- Work to be completed:
Starting with the first line, output the data exactly through to the end.

- Source material:
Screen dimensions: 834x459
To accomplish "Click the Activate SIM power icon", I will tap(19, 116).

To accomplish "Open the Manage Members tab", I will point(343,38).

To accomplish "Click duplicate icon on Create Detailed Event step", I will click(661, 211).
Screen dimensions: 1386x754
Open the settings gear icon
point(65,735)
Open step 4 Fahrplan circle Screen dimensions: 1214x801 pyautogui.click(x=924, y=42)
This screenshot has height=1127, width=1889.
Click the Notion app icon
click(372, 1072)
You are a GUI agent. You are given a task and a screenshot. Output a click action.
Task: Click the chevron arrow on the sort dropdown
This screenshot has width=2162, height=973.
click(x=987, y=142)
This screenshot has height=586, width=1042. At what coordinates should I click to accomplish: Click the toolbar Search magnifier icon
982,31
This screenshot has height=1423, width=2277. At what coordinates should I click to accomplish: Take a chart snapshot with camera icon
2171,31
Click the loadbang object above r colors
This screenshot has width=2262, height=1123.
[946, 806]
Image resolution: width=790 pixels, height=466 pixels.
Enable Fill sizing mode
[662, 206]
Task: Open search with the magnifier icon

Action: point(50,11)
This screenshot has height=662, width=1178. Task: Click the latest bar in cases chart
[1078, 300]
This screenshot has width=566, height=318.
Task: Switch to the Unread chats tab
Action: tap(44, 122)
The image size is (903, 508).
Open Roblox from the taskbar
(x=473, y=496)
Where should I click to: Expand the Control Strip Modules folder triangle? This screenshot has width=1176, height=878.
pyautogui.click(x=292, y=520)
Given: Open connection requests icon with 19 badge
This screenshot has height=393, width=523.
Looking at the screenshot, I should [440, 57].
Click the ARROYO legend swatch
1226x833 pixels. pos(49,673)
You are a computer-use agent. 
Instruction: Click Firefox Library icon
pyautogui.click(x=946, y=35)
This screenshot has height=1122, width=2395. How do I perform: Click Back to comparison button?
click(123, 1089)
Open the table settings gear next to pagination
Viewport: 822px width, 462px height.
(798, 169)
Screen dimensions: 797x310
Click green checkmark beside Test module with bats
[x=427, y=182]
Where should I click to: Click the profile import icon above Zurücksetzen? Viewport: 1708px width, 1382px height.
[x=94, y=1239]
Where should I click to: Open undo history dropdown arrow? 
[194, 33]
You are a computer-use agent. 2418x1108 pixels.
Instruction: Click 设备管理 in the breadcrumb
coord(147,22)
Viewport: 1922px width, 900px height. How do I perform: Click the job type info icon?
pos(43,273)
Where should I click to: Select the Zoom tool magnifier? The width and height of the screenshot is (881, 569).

- Solved exercise:
Screen dimensions: 834x459
To accomplish "Click the Activate SIM power icon", I will tap(19, 116).

To accomplish "Open the Manage Members tab", I will point(343,38).

To accomplish "Click duplicate icon on Create Detailed Event step", I will click(661, 211).
Screen dimensions: 1386x754
Open the settings gear icon
point(65,735)
Open step 4 Fahrplan circle Screen dimensions: 1214x801 pyautogui.click(x=924, y=42)
This screenshot has height=1127, width=1889.
Click the Notion app icon
click(372, 1072)
You are a GUI agent. You are given a task and a screenshot. Output a click action.
Task: Click the chevron arrow on the sort dropdown
This screenshot has width=2162, height=973.
click(x=987, y=142)
This screenshot has height=586, width=1042. At what coordinates should I click to accomplish: Click the toolbar Search magnifier icon
982,31
This screenshot has height=1423, width=2277. At what coordinates should I click to accomplish: Take a chart snapshot with camera icon
2171,31
Click the loadbang object above r colors
This screenshot has width=2262, height=1123.
[946, 806]
Image resolution: width=790 pixels, height=466 pixels.
Enable Fill sizing mode
[662, 206]
Task: Open search with the magnifier icon

Action: point(50,11)
This screenshot has height=662, width=1178. Task: Click the latest bar in cases chart
[1078, 300]
This screenshot has width=566, height=318.
Task: Switch to the Unread chats tab
Action: tap(44, 122)
The image size is (903, 508).
Open Roblox from the taskbar
(x=473, y=496)
Where should I click to: Expand the Control Strip Modules folder triangle? This screenshot has width=1176, height=878.
pyautogui.click(x=292, y=520)
Given: Open connection requests icon with 19 badge
This screenshot has height=393, width=523.
Looking at the screenshot, I should [440, 57].
Click the ARROYO legend swatch
1226x833 pixels. pos(49,673)
You are a computer-use agent. 
Instruction: Click Firefox Library icon
pyautogui.click(x=946, y=35)
This screenshot has height=1122, width=2395. How do I perform: Click Back to comparison button?
click(123, 1089)
Open the table settings gear next to pagination
Viewport: 822px width, 462px height.
(798, 169)
Screen dimensions: 797x310
Click green checkmark beside Test module with bats
[x=427, y=182]
Where should I click to: Click the profile import icon above Zurücksetzen? Viewport: 1708px width, 1382px height.
[x=94, y=1239]
Where should I click to: Open undo history dropdown arrow? 
[194, 33]
You are a computer-use agent. 2418x1108 pixels.
Instruction: Click 设备管理 in the breadcrumb
coord(147,22)
Viewport: 1922px width, 900px height. How do I perform: Click the job type info icon?
pos(43,273)
Where should I click to: Select the Zoom tool magnifier? The width and height of the screenshot is (881, 569).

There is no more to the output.